How do you find a normal of a direction vector in 3 space?

[thomasrules]

Question #1. How do you find a normal of a direction vector in 3 space?
Question #2.:

What is the scalar equation of the plane that contains the x-axis and the point (4,-2,1)?

 

[HallsofIvy]

There is no single normal to a vector in 3-space. There exist an entire plane normal to any vector and any vector in that plane is normal to the original plane.

If a plane includes the entire x-axis, then it also includes the vector from (0,0,0) to (1, 0, 0): i.

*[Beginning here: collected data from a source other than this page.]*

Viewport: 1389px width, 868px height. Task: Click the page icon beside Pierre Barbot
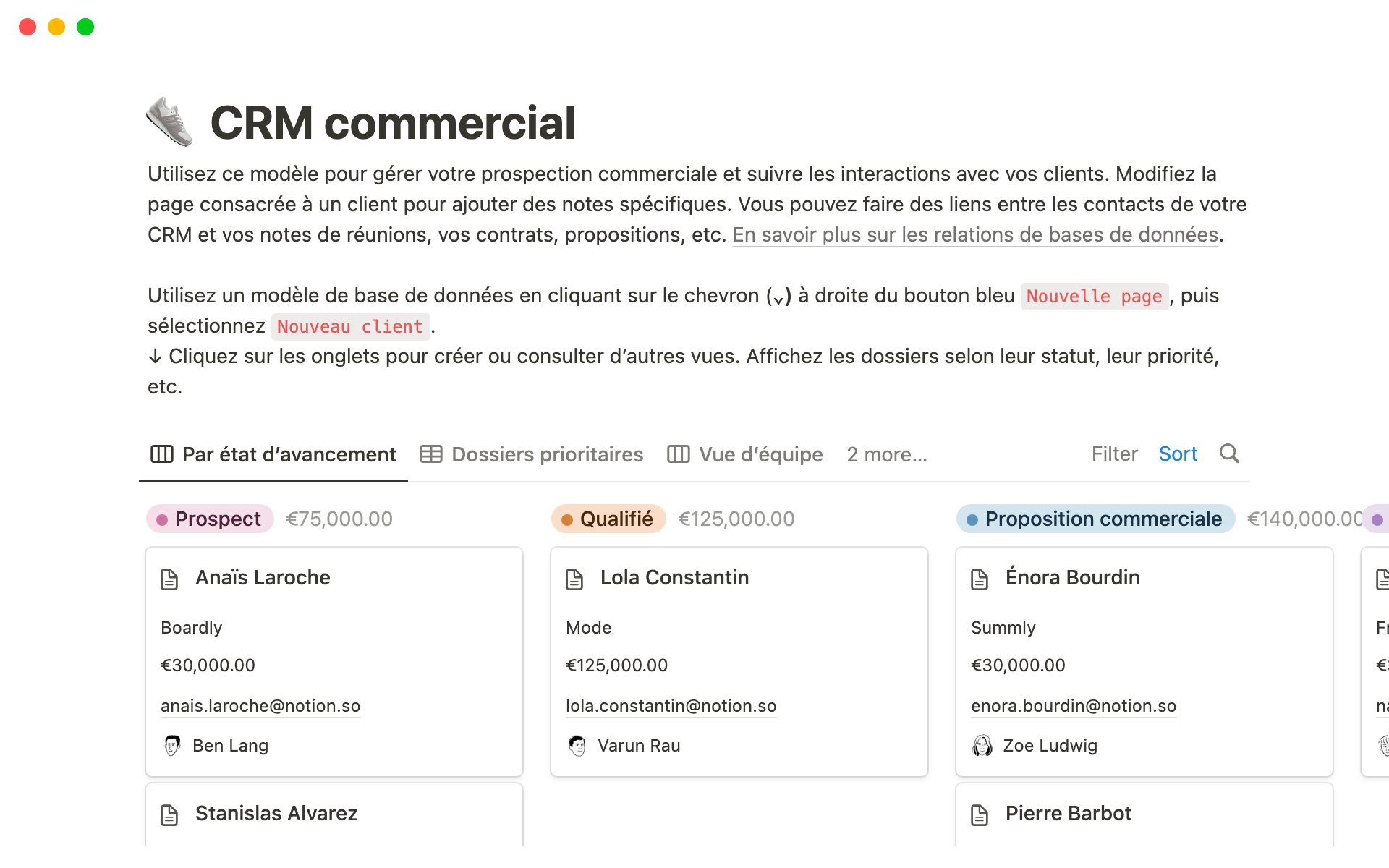tap(980, 814)
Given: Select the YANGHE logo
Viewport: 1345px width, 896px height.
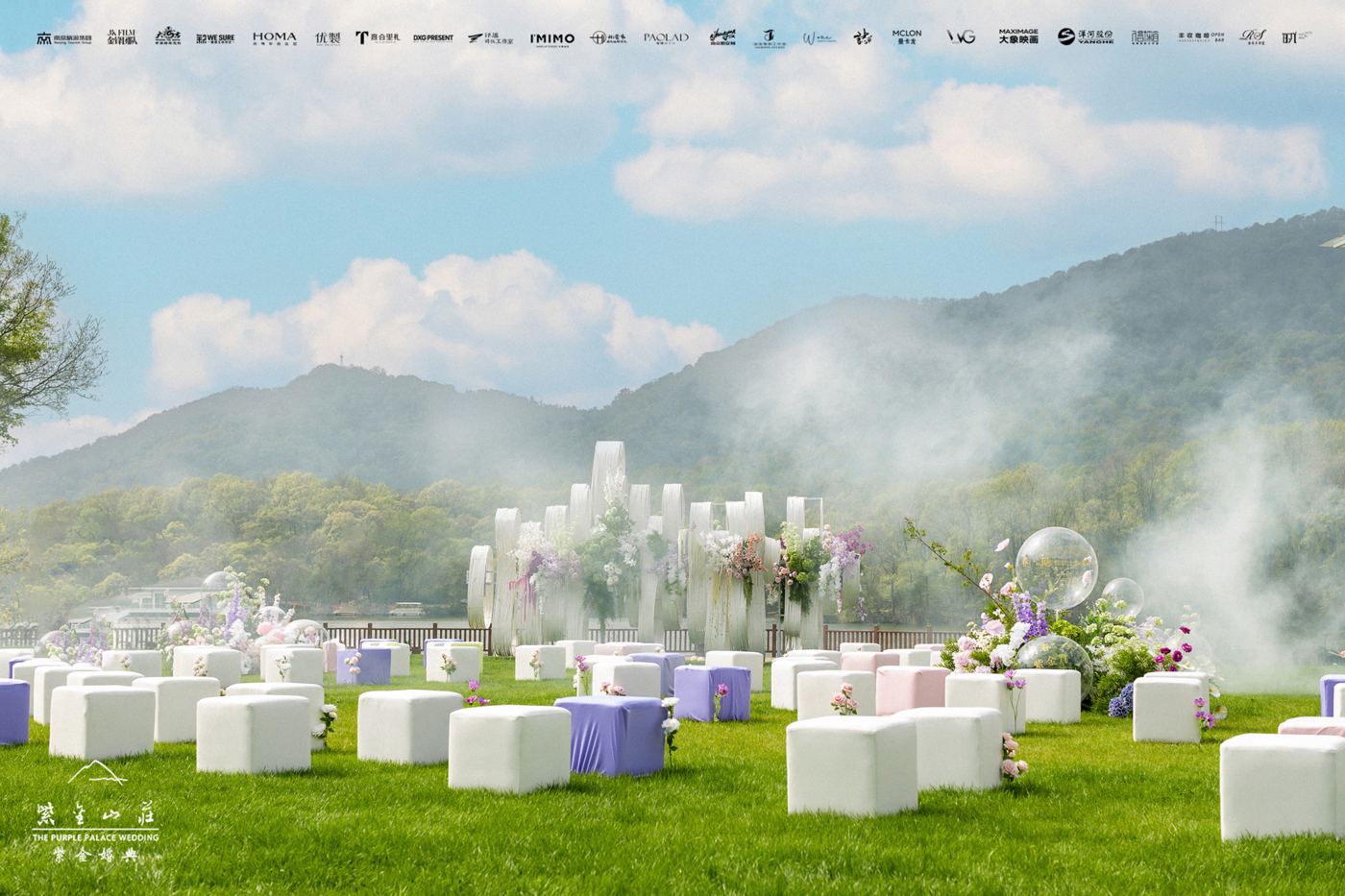Looking at the screenshot, I should 1086,36.
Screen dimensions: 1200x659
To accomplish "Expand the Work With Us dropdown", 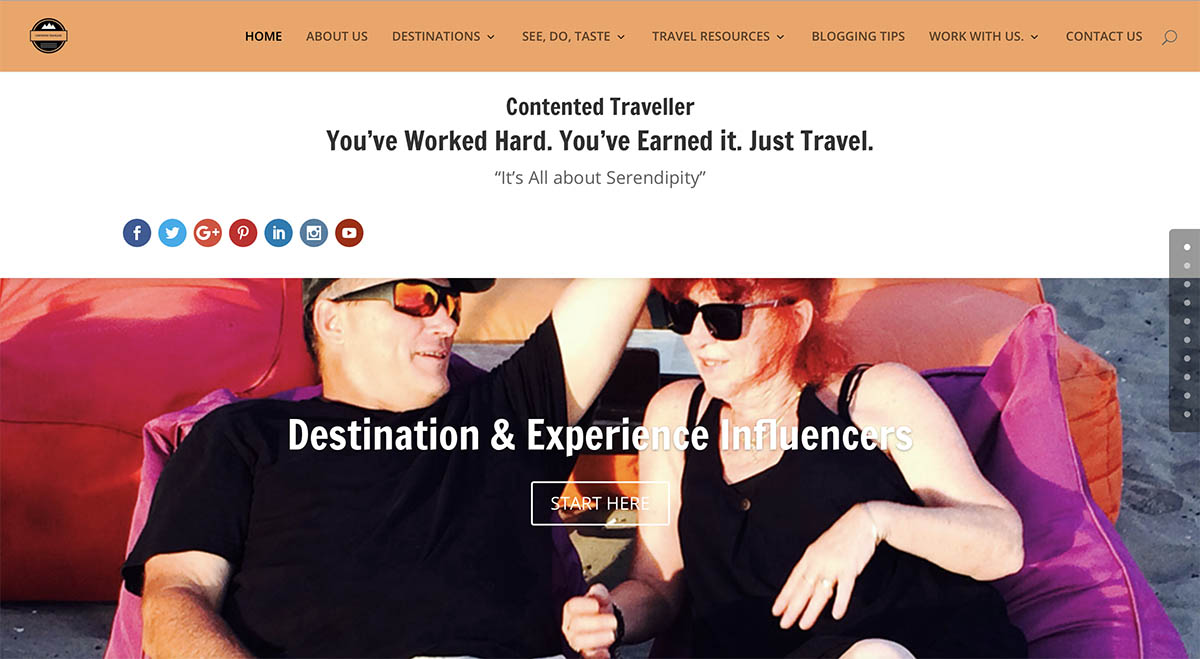I will [983, 36].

Since this plane includes the point (4, -2, 1) as well as (0,0,0) it includes the vector 4i- 2j+ k and so the cross product of those two vectors is perpendicular to the plane: -j- 2k is perpendicular to the entire plane. If (x, y, z) is any point in the plane, then the vector from (0,0,0) to (x,y,z), xi+ yj+ zk, is perpendicular to that vector: (xi+ yj+ zk).(-j- 2k)= 0 or -y- z= 0. The desired plane is z= -y.

 

[thomasrules]

hallsofivy...that is not the answer...I think you are wrong...can you please make it a bit more clear on the steps made to get the answer.

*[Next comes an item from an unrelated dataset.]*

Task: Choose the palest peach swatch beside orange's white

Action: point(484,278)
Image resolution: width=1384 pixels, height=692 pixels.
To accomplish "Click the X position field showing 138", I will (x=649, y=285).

for my first question ok sorry maybe I worded it wrong...how do i find a normal plane of a direction vector in 3 space?

 

[thomasrules]

or maybe ur right ...thats the plane...but not the answer

I'm not sure how to find the normal...(1,0,0)cross what? to get a normal...then after that put the (x,y,z) values in the equation Ax+By+Cz+D=0
Then find D by inserting the point (4,-2,1) and you've got the equation?

Is this process correct